§ **Selected passage**
========================
Inositol hexaphosphate (IP6) blocks proliferation of human breast cancer cells through a PKCδ-dependent increase in p27Kip1 and decrease in retinoblastoma protein (pRb) phosphorylation

Abstract

Summary Inositol hexaphosphate (IP₆) is a naturally occurring polyphosphorylated carbohydrate with demonstrated anti-proliferative and anti-cancer activity in mammary cells. We hypothesized that IP₆ modulates cell cycle proteins by action on cytoplasmic signaling molecules. The effects of both pharmacological (2 mM) and physiological (100 μM) doses of IP₆ on major PKC isoforms (PKCα, δ, ε, β and ζ), PI3-K/Akt and ras/Erk1/2 were evaluated. Treatment of MCF-7 human breast cancer cells with 2 mM IP₆ for 24 h caused a 3.1-fold increase in the expression of anti-proliferative PKCδ. Similar results were observed with 100 μM IP₆ at only 30–60 min post-treatment. IP₆ also caused an increase in PKCδ activity, shown by its translocation from cytosol to membrane. No changes in expression of PKC α, δ, ε, β and ζ were detected. Additionally, IP₆ caused a decrease of Erk1/2 and Akt activity. Among cell cycle control proteins, IP₆ resulted in increased p27^Kip1 protein levels and marked reduction of pRb phosphorylation. Specificity of the IP₆ effects on p27^Kip1 and pRb in MCF-7 cells (hormone-dependent) were additionally confirmed in highly invasive hormone-independent MDA-MB 231 breast cancer cells. Use of specific pharmaclogical inhibitors of PKC δ, MEK/Erk, and PI3K/Akt pathways indicated that the IP₆-mediated effects on PKC δ were responsible for up-regulation of p27^Kip, and pRb hypo-phosphorylation. In addition, IP₆-induced apoptosis detected in MCF-7 cells appeared also to be PKC δ-dependent. Our data suggest potential usefulness of IP₆ as a novel therapeutic modulator of PKC δ and p27^Kip1, an important prognostic factor in human breast cancers.
========================
§ **Material supplied**
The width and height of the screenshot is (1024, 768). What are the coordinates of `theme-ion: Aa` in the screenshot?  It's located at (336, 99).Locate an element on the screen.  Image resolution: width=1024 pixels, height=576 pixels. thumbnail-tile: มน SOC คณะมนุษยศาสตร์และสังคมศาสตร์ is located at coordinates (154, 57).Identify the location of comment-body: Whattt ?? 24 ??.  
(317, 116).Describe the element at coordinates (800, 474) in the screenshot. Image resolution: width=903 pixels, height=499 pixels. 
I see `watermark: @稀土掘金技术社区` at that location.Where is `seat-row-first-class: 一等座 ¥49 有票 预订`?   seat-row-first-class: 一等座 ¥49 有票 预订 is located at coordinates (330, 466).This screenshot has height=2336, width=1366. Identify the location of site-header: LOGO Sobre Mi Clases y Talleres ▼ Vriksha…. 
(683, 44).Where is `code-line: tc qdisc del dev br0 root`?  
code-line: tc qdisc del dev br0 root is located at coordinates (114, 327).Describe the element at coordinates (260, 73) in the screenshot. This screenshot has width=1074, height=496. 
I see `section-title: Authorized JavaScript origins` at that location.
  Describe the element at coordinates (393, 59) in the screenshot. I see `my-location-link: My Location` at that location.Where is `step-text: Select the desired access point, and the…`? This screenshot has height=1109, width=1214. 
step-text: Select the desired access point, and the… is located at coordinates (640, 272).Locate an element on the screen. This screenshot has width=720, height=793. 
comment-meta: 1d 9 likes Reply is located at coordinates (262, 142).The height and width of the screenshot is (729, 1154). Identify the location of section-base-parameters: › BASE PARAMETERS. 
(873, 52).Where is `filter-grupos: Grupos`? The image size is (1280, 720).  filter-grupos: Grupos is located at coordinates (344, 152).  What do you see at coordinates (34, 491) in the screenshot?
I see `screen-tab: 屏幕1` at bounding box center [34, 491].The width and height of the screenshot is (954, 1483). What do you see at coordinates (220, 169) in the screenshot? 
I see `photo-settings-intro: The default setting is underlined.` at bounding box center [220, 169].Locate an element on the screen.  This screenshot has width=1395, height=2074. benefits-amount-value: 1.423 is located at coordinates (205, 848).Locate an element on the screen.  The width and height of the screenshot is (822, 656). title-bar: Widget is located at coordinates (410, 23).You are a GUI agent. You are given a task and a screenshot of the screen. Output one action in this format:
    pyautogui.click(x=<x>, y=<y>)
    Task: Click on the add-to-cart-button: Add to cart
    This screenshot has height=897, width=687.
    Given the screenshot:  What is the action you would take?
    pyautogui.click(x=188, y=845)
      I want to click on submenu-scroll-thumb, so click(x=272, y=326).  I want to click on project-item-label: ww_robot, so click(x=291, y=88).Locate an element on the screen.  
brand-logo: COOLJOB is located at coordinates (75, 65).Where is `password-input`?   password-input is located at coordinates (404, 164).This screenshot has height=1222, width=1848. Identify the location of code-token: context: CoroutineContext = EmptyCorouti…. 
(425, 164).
========================
In the abstract on IP₆ and breast cancer cells, please state how much PKCδ expression rose after MCF-7 cells were treated with 2 mM IP₆ for 24 h.

§ **Answer space**
It rose 3.1-fold.